# 取り組む課題:
[A] 失業率を扱った本文によると、2009年7月の有効求人倍率は何倍だったか答えよ。
[B] 失業率を扱った本文について、次の(i)〜(iii)がそれぞれ本文と合致するかを「はい」か「いいえ」で答え、判断の根拠となる本文の語句をそのまま引用せよ。(i) 2009年7月の完全失業率は前月より0.3ポイント悪化した。(ii) 戦後の混乱期以降、最も高かった失業率は2003年4月の5.7%だった。(iii) 有効求人倍率は7月に2カ月連続で過去最低を更新した。
[C] 失業率を扱った本文の最後の文に続けて、その先を書き継げ。

***** 提示された本文 *****

過去最悪の失業率は、民主党へのとんでもない「置き土産」
 まず大きな課題として、高い失業率がある。総務省が8月28日に発表した今年(2009年)7月の完全失業率は5.7%と前月に比べ0.3ポイント悪化し、過去最悪を更新した。以下のグラフを見ていただきたい。失業率は2003年4月をピークに低下する傾向にあったが、2007年を境に一転して上昇し、特に今年に入ってからは急激に高い伸びを見せている。

 この5.7%という失業率を過去に超えていたのは、戦後の混乱期だけだ。それ以降は2003年4月の5.5%が最高だった。一方、有効求人倍率もこの7月に過去最低を記録した。厚生労働省の発表によると、7月は0.42倍と前月に比べ0.01ポイント低下し、3カ月連続で過去最低を更新した。
 「過去最悪の失業率、過去最低の有効求人倍率」と聞いても驚く人は意外と少ないのではないかと思う。世の中の状況を見ていれば、ある程度予想がつくからだ。ただ注目すべきは、前述したように、今年になってから失業率が急激に上昇した点だ。かつてこれほど激しく悪化したことはほとんどなかった。

***** データ抜粋 *****

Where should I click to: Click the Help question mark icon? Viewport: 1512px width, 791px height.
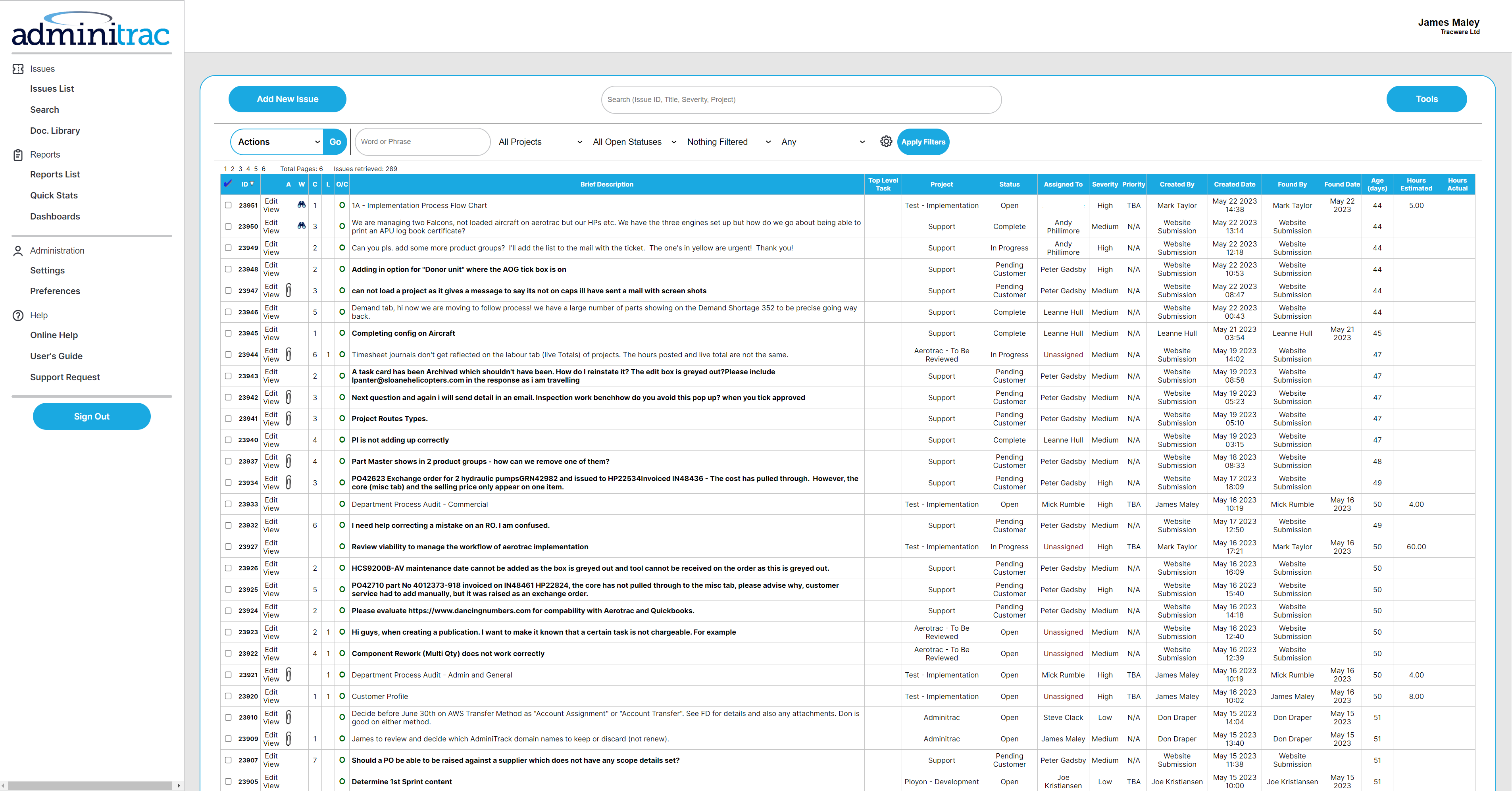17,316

*****
***** データ抜粋 *****

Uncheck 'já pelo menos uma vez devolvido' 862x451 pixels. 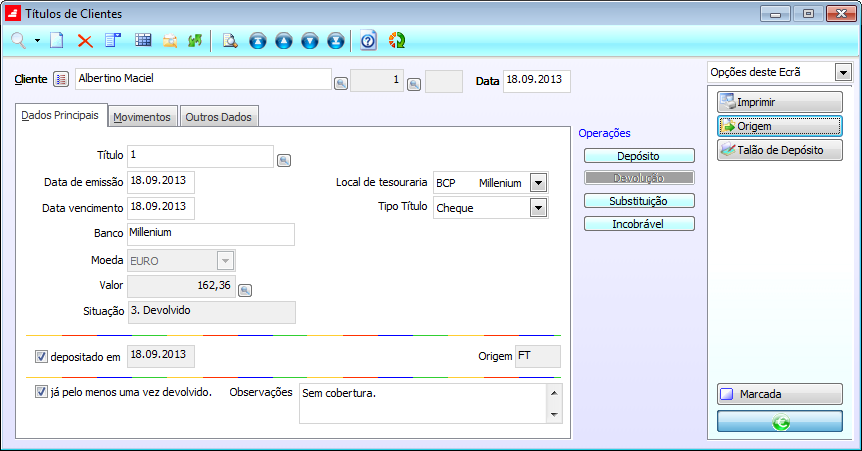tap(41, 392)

*****

# 演習の結果:
[A] 0.42倍である。

[B]
(i) はい:「前月に比べ0.3ポイント悪化し」
(ii) いいえ:「2003年4月の5.5%が最高だった」
(iii) いいえ:「3カ月連続で過去最低を更新した」

[C]
 自民党は選挙活動の際に胸を張って、「経済のパイを大きくできるのは自民党だけだ」と言って民主党を批判した。だが、失業率が上昇した時期に政権を担っていたのは、紛れもなく自民党自身だ。自民党に経済のパイを大きくする能力があるか否かは、もはや言うまでもないことである。まったくもって自民党はとんでもない「置き土産」を民主党に残したものである。

【「本当」の失業率は14%に達しているという試算も】

 過去最悪の失業率という状況であっても、日本企業の心理から言えば「まだ人員は余っている」というところだろう。従って、失業率は今後さらに悪化する可能性がある、とわたしは見ている。
 皆さんもご存知のように、失業率とは「働く意欲があって仕事を探しているのに仕事がない人」を失業者として計算している。だから、職がなくても求職活動をしていない人、就職を諦めてしまった人は、失業率の計算の分母には含まれない。
 では、そうした失業者まで含めた「本当」の失業率はどれくらいになるのか。ある試算によると、実に14%に達するそうである。驚くべき数字である。25歳以下に限れば、これまた紛れもなく二桁、という統計数値が出てくる。
 それにもかかわらず、その実態が表に出てこないのは、日本が米国に比べて「ソフトな社会」であるためだ。失業しても「実家に戻って親のすねをかじる」「他の家族の稼ぎでやりくりする」というように、日本では家族の助け合いで対処することが多い。だから、これまでは大きな社会問題に発展することが少なかったが、これだけ高い失業率になると、もはや家族の助け合いで対処できる限界に達していると見ていいだろう。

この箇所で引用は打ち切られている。